[Theora-dev] ogg and keyframes

Wed Sep 29 16:30:48 PDT 2004

On Wed, Sep 29, 2004 at 08:31:46PM +0200, Thomas Vander Stichele wrote:

> When thinking more about this problem I was convinced that it cannot be
> guaranteed by the server to start from a keyframe.  Because if you're
> sending out an ogg stream with *two* theora streams, you can't make sure
> both of them start at a keyframe.

Well, yes you can. That's why I was curious about how your fix worked.

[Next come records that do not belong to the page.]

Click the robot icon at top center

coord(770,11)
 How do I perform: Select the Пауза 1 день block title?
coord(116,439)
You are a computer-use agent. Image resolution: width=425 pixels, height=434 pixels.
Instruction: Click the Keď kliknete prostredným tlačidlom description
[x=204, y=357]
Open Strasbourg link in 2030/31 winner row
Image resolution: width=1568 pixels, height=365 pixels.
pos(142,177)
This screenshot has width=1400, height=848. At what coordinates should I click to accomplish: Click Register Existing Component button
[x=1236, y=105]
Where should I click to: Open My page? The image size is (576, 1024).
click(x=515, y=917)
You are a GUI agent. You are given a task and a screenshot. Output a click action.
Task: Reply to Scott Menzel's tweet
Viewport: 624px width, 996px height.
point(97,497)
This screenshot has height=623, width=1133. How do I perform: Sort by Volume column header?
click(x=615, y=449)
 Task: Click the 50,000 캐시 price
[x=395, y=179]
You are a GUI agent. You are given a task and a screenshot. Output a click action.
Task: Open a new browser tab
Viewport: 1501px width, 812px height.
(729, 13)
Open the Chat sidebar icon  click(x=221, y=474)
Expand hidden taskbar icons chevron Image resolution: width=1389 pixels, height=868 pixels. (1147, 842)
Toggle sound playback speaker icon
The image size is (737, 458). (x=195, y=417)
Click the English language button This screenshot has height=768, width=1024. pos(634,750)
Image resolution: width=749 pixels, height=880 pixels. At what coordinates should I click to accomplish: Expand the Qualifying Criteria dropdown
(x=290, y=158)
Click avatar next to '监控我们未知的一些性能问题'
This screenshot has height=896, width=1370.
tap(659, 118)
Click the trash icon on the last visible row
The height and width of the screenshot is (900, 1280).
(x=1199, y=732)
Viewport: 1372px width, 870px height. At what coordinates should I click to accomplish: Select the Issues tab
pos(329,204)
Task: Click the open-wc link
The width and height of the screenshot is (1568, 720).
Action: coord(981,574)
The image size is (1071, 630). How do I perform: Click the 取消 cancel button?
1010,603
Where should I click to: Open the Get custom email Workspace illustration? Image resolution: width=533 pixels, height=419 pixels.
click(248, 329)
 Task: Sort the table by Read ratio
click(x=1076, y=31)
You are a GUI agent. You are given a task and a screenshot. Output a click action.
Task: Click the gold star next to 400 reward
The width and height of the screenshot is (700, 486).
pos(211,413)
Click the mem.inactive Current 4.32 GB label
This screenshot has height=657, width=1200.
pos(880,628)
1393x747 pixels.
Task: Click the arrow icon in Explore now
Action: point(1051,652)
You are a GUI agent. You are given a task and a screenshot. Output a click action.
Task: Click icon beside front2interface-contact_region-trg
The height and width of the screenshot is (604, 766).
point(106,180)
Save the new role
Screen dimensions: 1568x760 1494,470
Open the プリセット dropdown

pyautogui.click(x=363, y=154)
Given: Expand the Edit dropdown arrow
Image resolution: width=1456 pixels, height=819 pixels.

The two things I've thought of are:

You can do a special re-encode of everything up to the first keyframe 
for each new client that connects. Could be quite expensive, but you can 
degrade by just repeating frames if you run out of resources. Is a 
jerky/static picture with sound better than a 'buffering...' spinner 
with sound?

You can just adjust the sync between the various clients so each new 
connection starts streaming from the previous keyframe. Cheaper, but 
increases latency and server-side buffering. You're right about multiple 
theora streams in this case; I hadn't though of that. Treating it as 
'burst on connect' might work once moore's law makes the stream less 
expensive.

> Whether it should be in the lib or not is a different matter.
> Personally, I'd feel the lib should do it, since really, what is it
> decoding and then sending on to the app if it didn't have a keyframe
> yet ?

All of which is fairly convincing that regardless of what kind of job 
the server does, the client should handle this case. It needs to worry 
about many of the same issues after seek anyway.

However, having libtheora itself 'just' do this is problematic. Waiting 
for a keyframe after decoder initialization would handle the streaming 
case, but another common place you'd want this is after seek. We could 
look at the packetno passed in as part of the ogg_packet structure, and 
set the wait flag whenever there was a gap, but that feels unwise to me. 
It comes out naturally from an Ogg stream, but it may be inconvenient to 
set this meaningfully from another packet source, and having decode 
never produce and output because you didn't increment the field 
certainly violates least surprise. Also, for example, it's likely better 
to keep decoding if only one or two inter frame packets were lost to 
dropout than to blank completely until the next keyframe, but the 
playback engine is in a better position to set policy on that than the 
codec.

Which brings me to there being an explicit call to set the wait flag. 
Something like theora_decode_ctl(ctx, SET_KEYFRAME_WAIT); You'd just 
call that after decoder init, and after seek, and things would take 
care of themselves.

Having the decoder just eat non-keyframes when the wait flag is set 
is the best option for performance, but this requires keeping track of 
the flag in the playback engine as well, otherwise the recommended 
greedy algorithm with starve audio playback waiting for the first video 
frame.

I had thought of generalizing the YUV buffer into something that had a 
'type' field. The main idea would be to support some convenient 
colorspace conversions (like to chunked sRGB) to be included in the 
library without an extra filter step, but a 'null' frame type could be 
added to carry the frame skip information back to the playback engine.

Thanks for the feedback. Hope you have time for more. :)

 -r